The Delaware Supreme Court yesterday rejected a presumption of confidentiality for documents produced pursuant to books-and-records inspection requests under § 220 of the Delaware General Corporation Law. The decision in Tiger v. Boast Apparel, Inc. (Del. Aug. 7, 2019) holds that courts can impose confidentiality restrictions in appropriate cases, but that some justification of confidentiality is necessary – and that an indefinite period of confidentiality should be the exception, not the rule.
In light of the emphasis that the Delaware Supreme Court has placed on § 220 requests particularly in the context of shareholder derivative actions, parties making and receiving those requests might now need to focus more closely on whether and the extent to which confidentiality restrictions can be justified and, if so, how long they should last.
Section 220 allows shareholders of Delaware corporations to demand inspection of corporate books and records if the shareholders can satisfy certain requirements, including establishing a proper purpose for the inspection request. Proper purposes can include valuing the shareholder’s shares, investigating potential mismanagement and potential claims, communicating with other shareholders about a potential proxy campaign, etc.
Delaware courts have repeatedly encouraged shareholders contemplating derivative actions on behalf of Delaware corporations to make § 220 inspection demands before suing. The courts have hoped that prospective plaintiffs’ pre-suit receipt of books and records will discourage meritless derivative actions – and bring more focus and detail to potentially meritorious ones.
Corporations producing books and records in response to § 220 demands frequently seek to impose confidentiality restrictions on the productions. Over the past decades, loose language in certain Delaware cases has led some courts to presume that confidentiality is appropriate for nonpublic corporate information, and some broad confidentiality orders have been entered.
Delaware Supreme Court’s Decision
The Delaware Supreme Court rejected that approach in the Tiger case, holding that “there is no presumption of confidentiality in Section 220 productions.”
The Supreme Court acknowledged that the Court of Chancery “certainly has the power to impose reasonable confidentiality restrictions” and that “targets of Section 220 demands will often be able to demonstrate that some degree of confidentiality is warranted where they are asked to produce nonpublic information.” But confidentiality must be justified; it cannot simply be presumed.
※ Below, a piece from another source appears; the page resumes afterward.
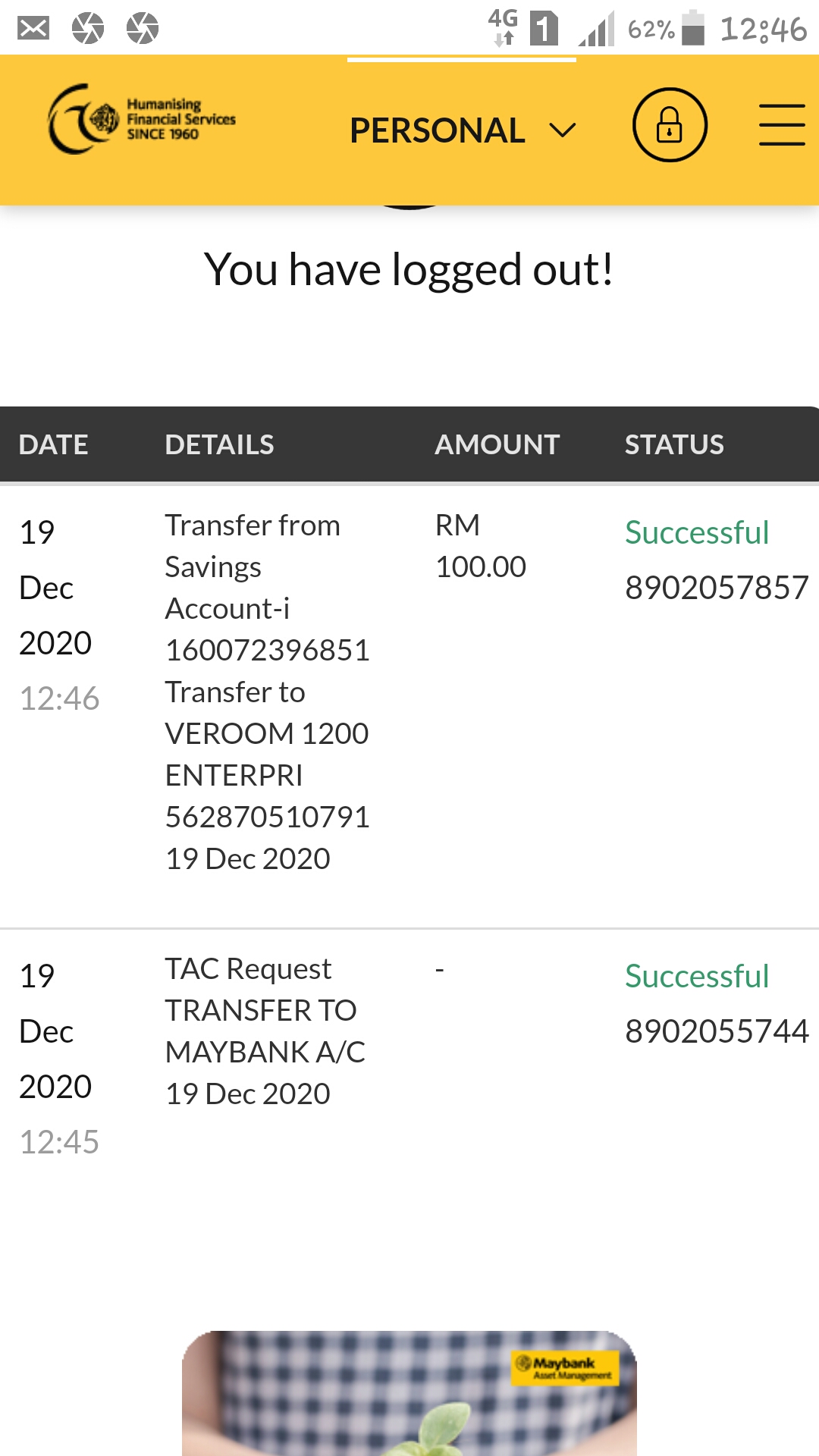Viewport: 819px width, 1456px height.
Task: Open the VEROOM 1200 ENTERPRI transfer row
Action: (410, 707)
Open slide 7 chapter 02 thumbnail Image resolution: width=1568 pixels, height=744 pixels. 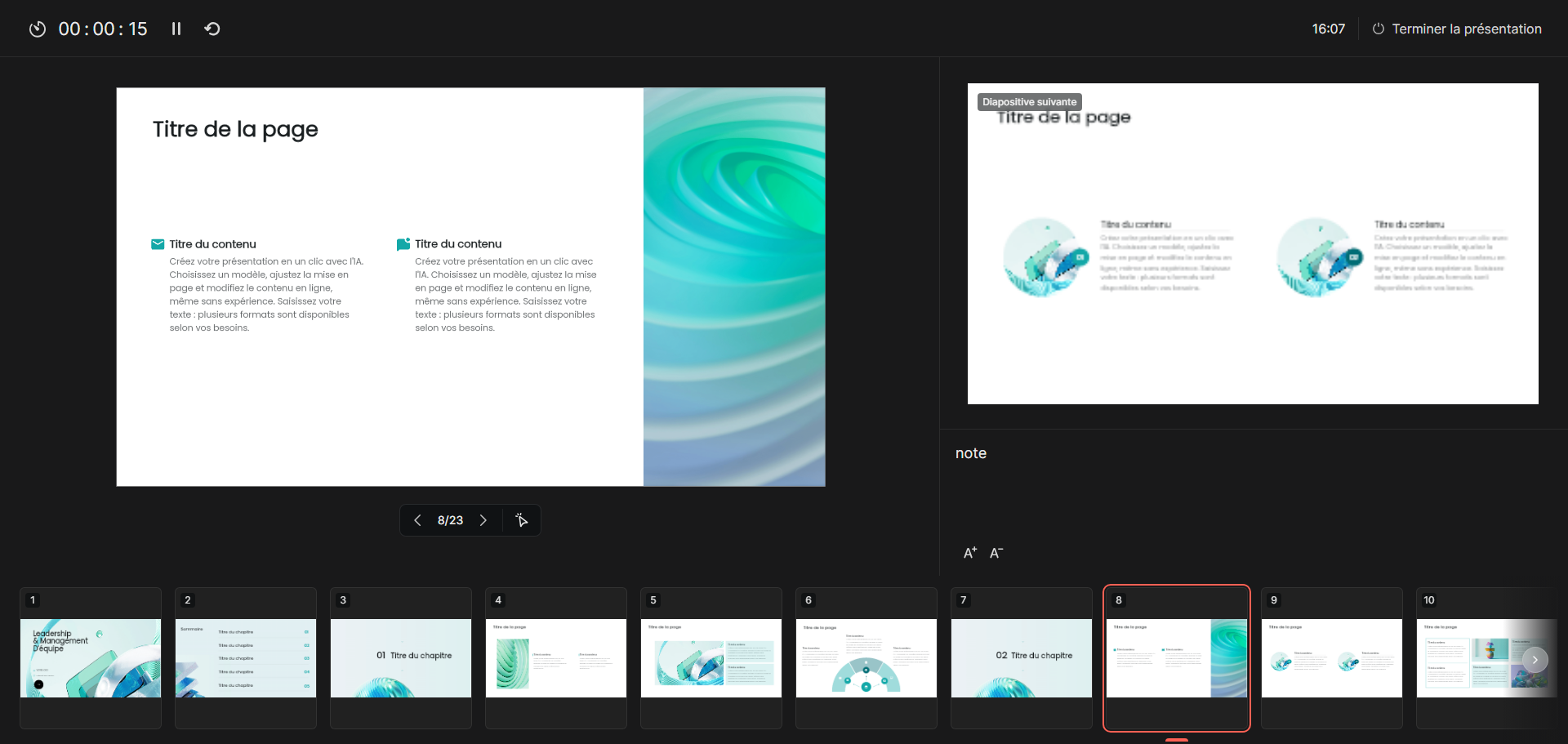click(1022, 657)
The Court of Chancery “must assess and compare benefits and harms when determining the initial degree and duration of confidentiality.”
As to the duration of any confidentiality restrictions, the Supreme Court held that “an indefinite period of confidentiality should be the exception and not the rule.” “While indefinite confidentiality may well be reasonable in a given case, a party demanding Section 220 books and records need not show exigent circumstances for a court to grant something less than indefinite confidentiality.”
Accordingly, a court that is asked to impose confidentiality restrictions on a § 220 production must “weigh the stockholder’s legitimate interests in free communication against the corporation’s legitimate interests in confidentiality.” That assessment must be made on a case-by-case basis, without any presumption in favor of confidentiality.
The Tiger decision will likely cause shareholders and corporations to focus more closely on the need for and duration of any confidentiality restrictions on § 220 productions. Indefinite confidentiality restrictions now appear to be disfavored.
Where shareholders make § 220 inspection demands in contemplation of potential derivative actions, confidentiality agreements often allow the shareholders to use the produced documents in support of any claims they might file. But the agreements usually require redaction of nonpublic § 220 information, so the shareholders file their complaints under seal and also file redacted, public versions of the pleadings. The Tiger decision does not specifically address that practice, which would not seem to impose serious restrictions on shareholders’ ability to use the § 220 information.
However, future cases might explore whether and the extent to which confidentiality agreements can restrict § 220 requesters from communicating with other shareholders about potential derivative claims involving nonpublic information gleaned from § 220 productions. The Tiger decision does not specifically address that scenario.